Raw data: Begin
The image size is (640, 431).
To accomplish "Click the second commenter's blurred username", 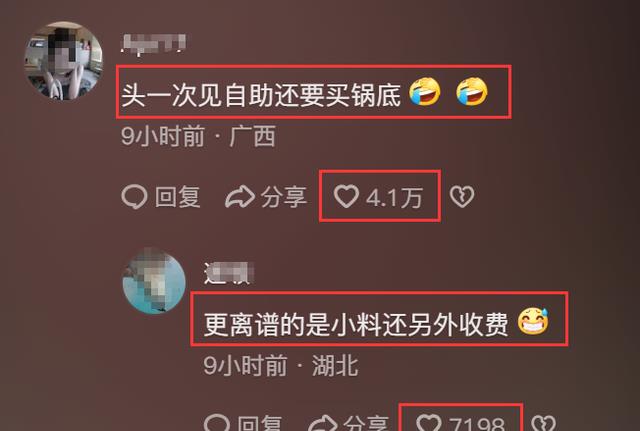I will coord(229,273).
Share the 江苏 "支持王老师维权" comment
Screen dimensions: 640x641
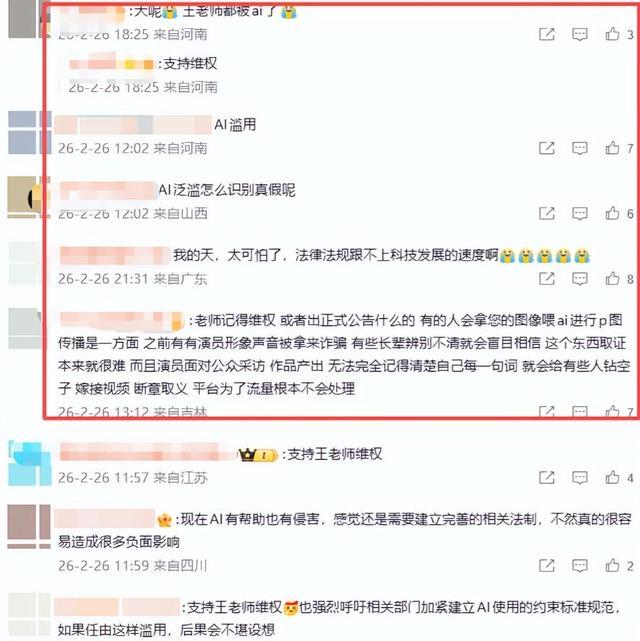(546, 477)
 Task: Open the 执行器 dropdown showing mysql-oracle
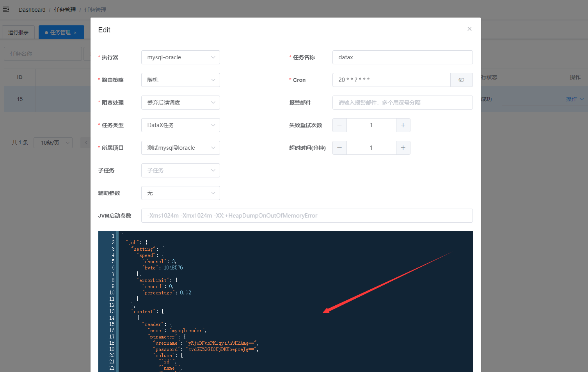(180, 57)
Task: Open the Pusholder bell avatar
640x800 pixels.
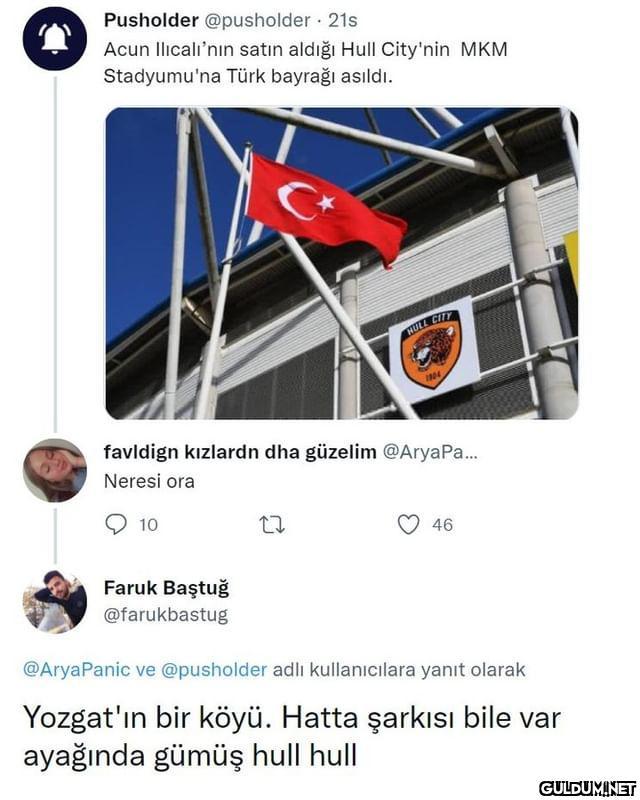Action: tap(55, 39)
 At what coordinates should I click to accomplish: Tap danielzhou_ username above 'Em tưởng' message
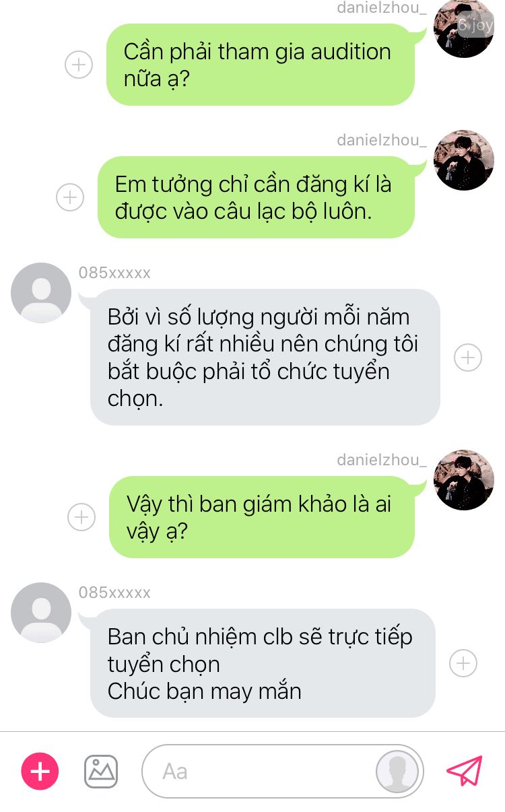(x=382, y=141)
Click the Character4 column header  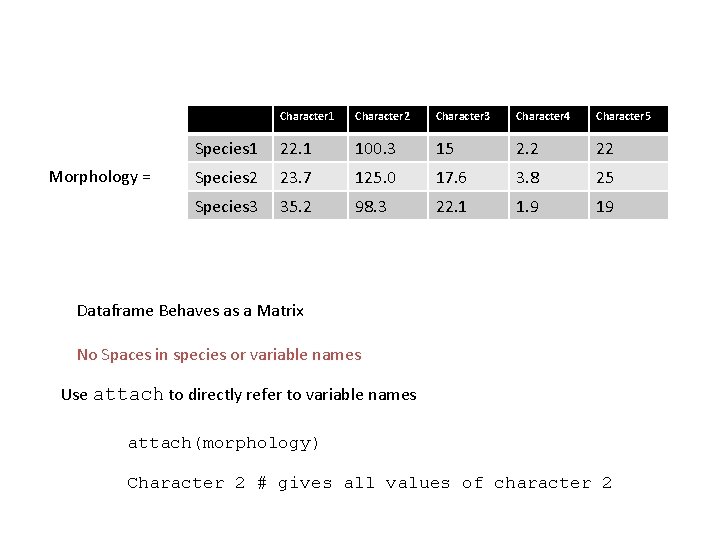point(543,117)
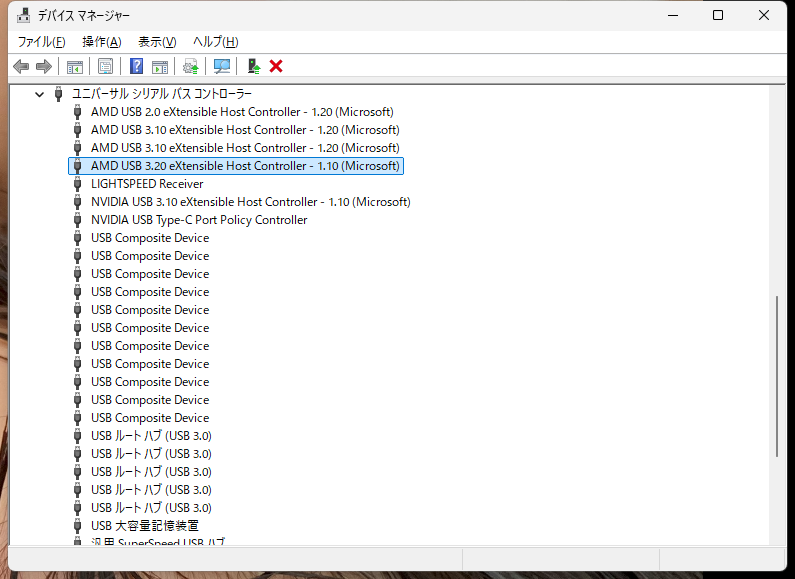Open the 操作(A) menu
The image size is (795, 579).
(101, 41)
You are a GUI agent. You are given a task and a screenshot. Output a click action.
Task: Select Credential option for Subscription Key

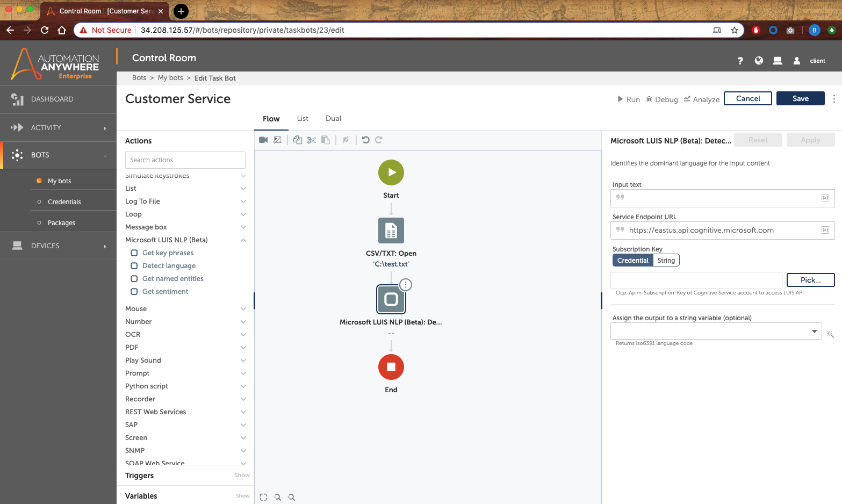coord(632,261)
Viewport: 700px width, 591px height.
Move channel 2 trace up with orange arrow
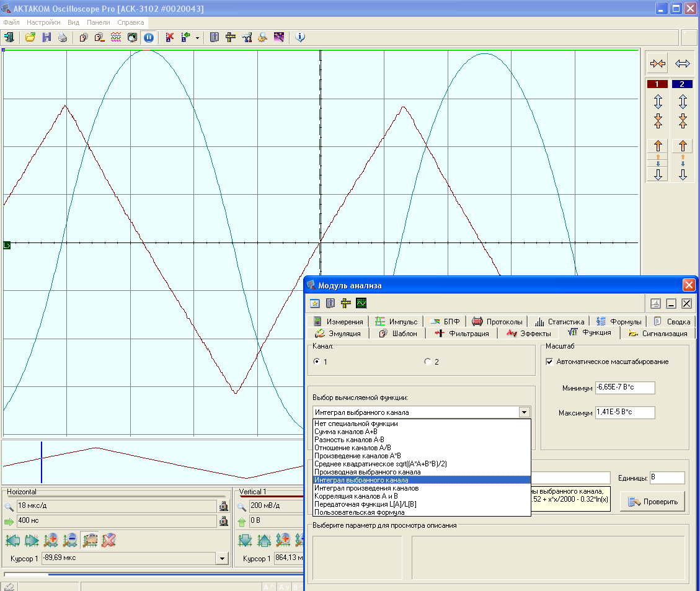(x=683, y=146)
Raw data: End
Raw data: Begin
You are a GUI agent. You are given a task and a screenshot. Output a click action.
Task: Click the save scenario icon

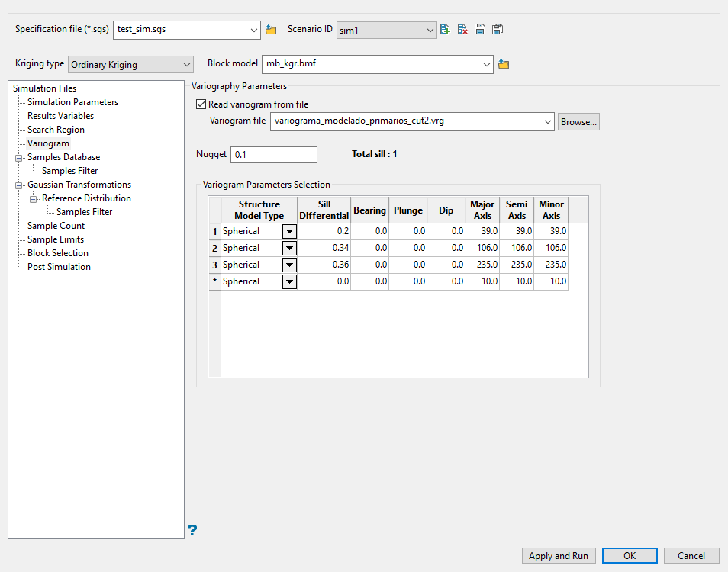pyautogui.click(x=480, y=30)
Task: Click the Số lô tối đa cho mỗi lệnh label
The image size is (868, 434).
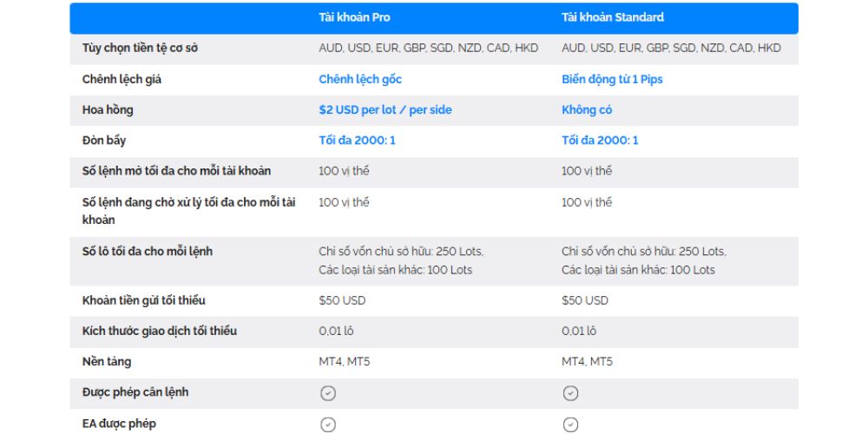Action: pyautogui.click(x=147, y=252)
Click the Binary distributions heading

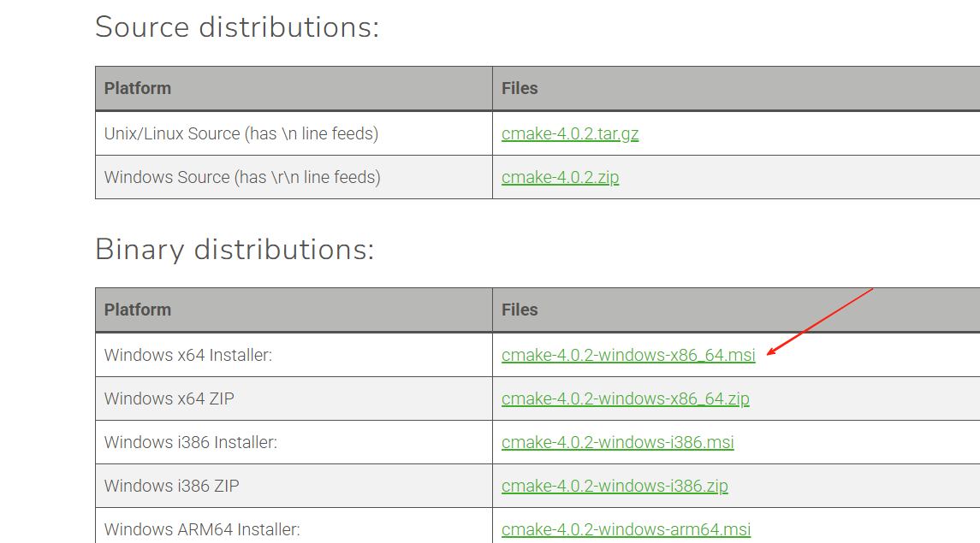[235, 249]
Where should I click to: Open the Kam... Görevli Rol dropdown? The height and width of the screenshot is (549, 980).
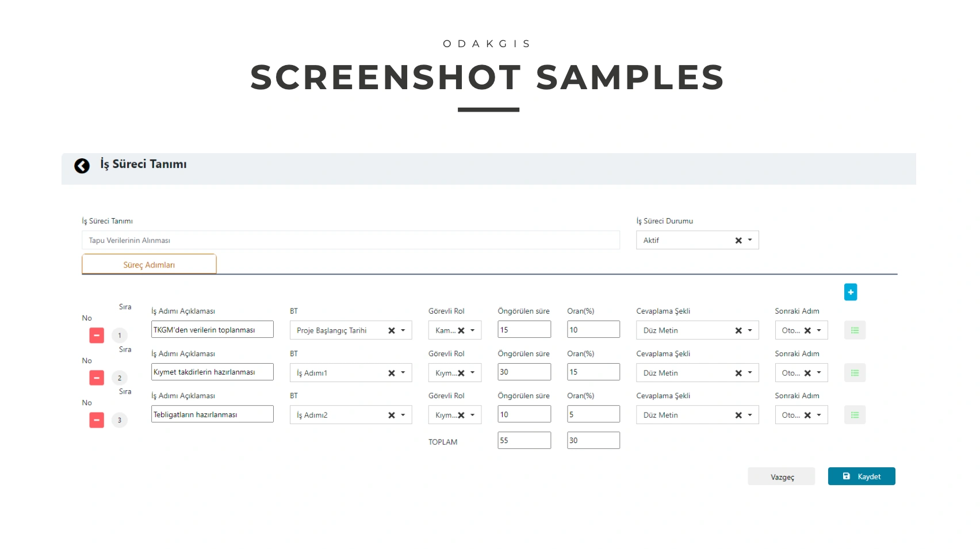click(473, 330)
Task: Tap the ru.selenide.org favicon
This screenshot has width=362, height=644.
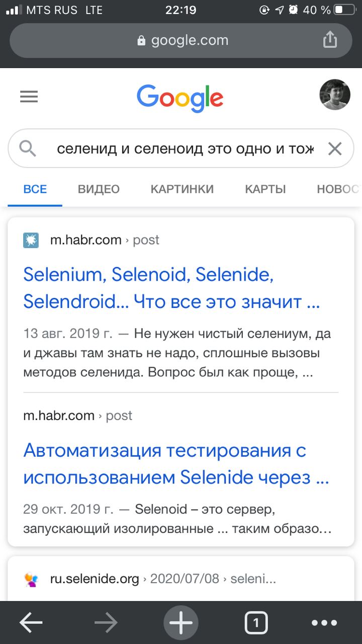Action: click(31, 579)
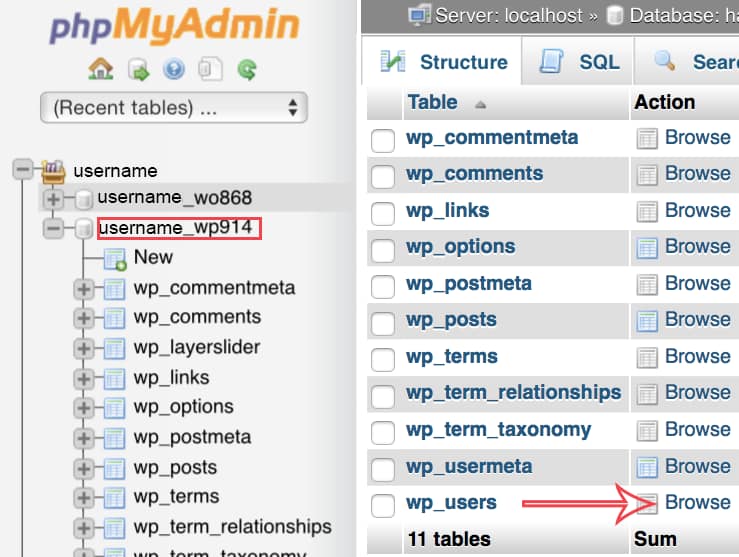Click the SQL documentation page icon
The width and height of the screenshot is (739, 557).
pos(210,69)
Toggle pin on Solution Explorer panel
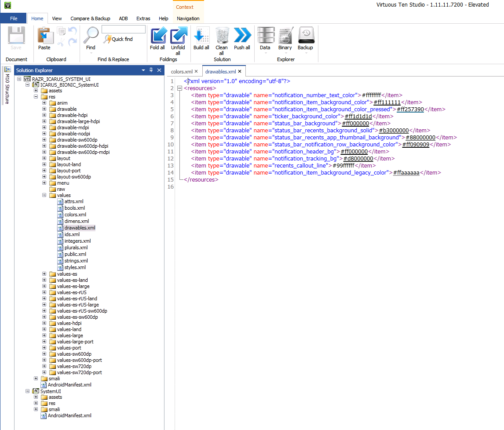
Raw data: End
Raw data: Begin
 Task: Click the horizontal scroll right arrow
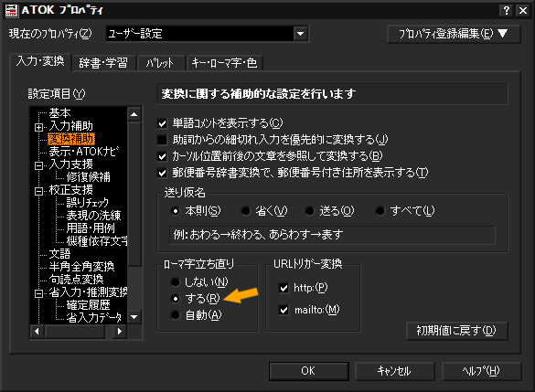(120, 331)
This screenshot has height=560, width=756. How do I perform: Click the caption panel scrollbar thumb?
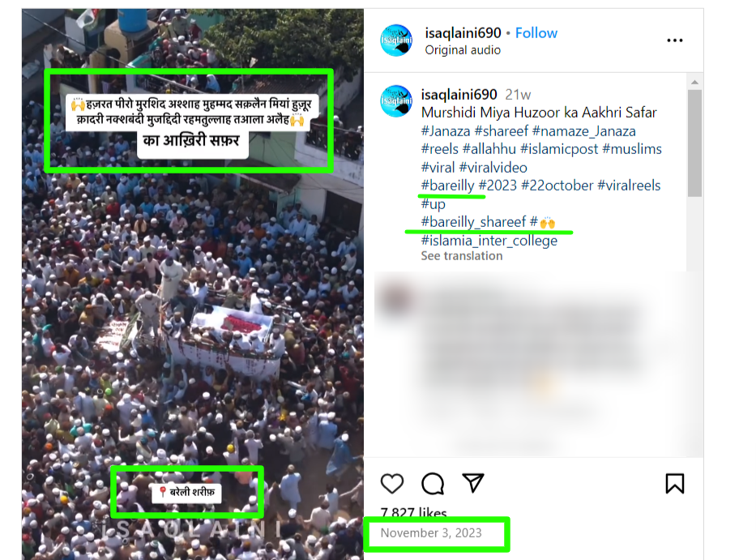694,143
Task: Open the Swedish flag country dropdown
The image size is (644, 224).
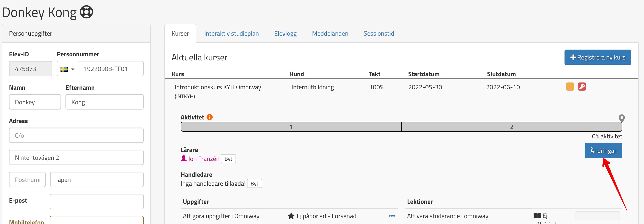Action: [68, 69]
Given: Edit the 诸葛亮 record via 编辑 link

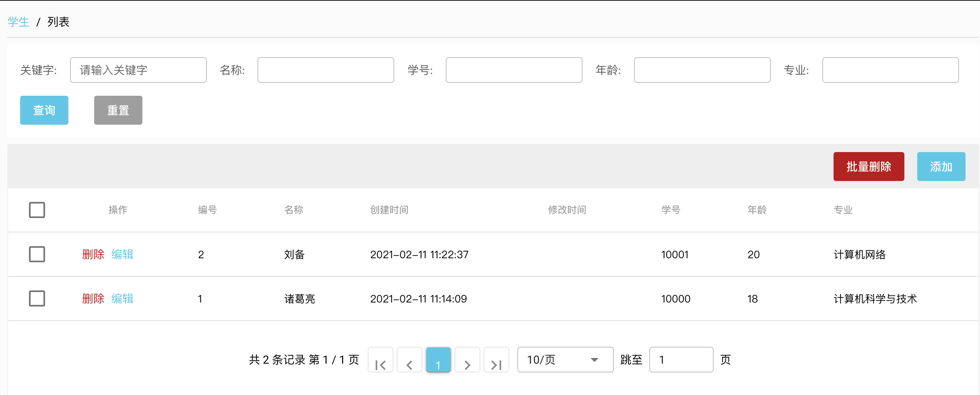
Raw data: End
I would like the exact lines from the data above, starting with the one that holds "Task: Open the Swedish flag country dropdown" and going on through the one that holds "Given: Edit the 诸葛亮 record via 编辑 link", without the pictures.

### Solution for this task:
Task: Open the Swedish flag country dropdown
The image size is (644, 224).
Action: [68, 69]
Given: Edit the 诸葛亮 record via 编辑 link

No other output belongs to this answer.